- [Directions for this task]
Find the line in the data below that contains "1568x540 pixels.". Return that line and all the lines after it, unchanged.

### Supplied information

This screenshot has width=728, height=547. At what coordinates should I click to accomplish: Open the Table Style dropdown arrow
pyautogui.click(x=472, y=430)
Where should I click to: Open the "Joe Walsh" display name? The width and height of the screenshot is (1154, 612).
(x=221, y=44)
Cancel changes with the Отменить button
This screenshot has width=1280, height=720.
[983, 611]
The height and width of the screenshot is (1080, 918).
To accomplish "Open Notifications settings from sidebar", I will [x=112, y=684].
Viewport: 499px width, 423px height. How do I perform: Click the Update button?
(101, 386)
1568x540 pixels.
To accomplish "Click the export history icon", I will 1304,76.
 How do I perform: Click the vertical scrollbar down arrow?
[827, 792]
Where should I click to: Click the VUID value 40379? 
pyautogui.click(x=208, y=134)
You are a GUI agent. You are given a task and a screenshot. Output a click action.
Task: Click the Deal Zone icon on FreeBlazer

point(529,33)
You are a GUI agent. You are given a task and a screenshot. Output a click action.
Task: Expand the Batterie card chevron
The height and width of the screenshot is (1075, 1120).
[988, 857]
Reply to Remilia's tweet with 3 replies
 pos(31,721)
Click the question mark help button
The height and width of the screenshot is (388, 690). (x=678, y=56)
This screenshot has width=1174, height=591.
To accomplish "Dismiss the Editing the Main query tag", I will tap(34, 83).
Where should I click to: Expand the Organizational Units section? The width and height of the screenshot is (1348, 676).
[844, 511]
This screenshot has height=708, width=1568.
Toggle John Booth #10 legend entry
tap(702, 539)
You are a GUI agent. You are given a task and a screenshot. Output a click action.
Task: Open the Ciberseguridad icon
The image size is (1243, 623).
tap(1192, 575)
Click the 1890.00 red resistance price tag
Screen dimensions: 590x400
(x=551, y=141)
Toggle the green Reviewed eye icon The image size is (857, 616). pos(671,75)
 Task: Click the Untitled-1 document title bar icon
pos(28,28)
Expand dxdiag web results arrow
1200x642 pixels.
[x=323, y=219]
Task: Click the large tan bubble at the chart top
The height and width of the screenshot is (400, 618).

######

- [Result]
1568x540 pixels.
To accomplish "Click the export history icon", I will 1304,76.
 How do I perform: Click the vertical scrollbar down arrow?
[827, 792]
Where should I click to: Click the VUID value 40379? 
pyautogui.click(x=208, y=134)
You are a GUI agent. You are given a task and a screenshot. Output a click action.
Task: Click the Deal Zone icon on FreeBlazer

point(529,33)
You are a GUI agent. You are given a task and a screenshot. Output a click action.
Task: Expand the Batterie card chevron
The height and width of the screenshot is (1075, 1120).
[988, 857]
Reply to Remilia's tweet with 3 replies
 pos(31,721)
Click the question mark help button
The height and width of the screenshot is (388, 690). (x=678, y=56)
This screenshot has width=1174, height=591.
To accomplish "Dismiss the Editing the Main query tag", I will tap(34, 83).
Where should I click to: Expand the Organizational Units section? The width and height of the screenshot is (1348, 676).
[844, 511]
This screenshot has height=708, width=1568.
Toggle John Booth #10 legend entry
tap(702, 539)
You are a GUI agent. You are given a task and a screenshot. Output a click action.
Task: Open the Ciberseguridad icon
The image size is (1243, 623).
tap(1192, 575)
Click the 1890.00 red resistance price tag
Screen dimensions: 590x400
(x=551, y=141)
Toggle the green Reviewed eye icon The image size is (857, 616). pos(671,75)
 Task: Click the Untitled-1 document title bar icon
pos(28,28)
Expand dxdiag web results arrow
1200x642 pixels.
[x=323, y=219]
Task: Click the large tan bubble at the chart top
The height and width of the screenshot is (400, 618).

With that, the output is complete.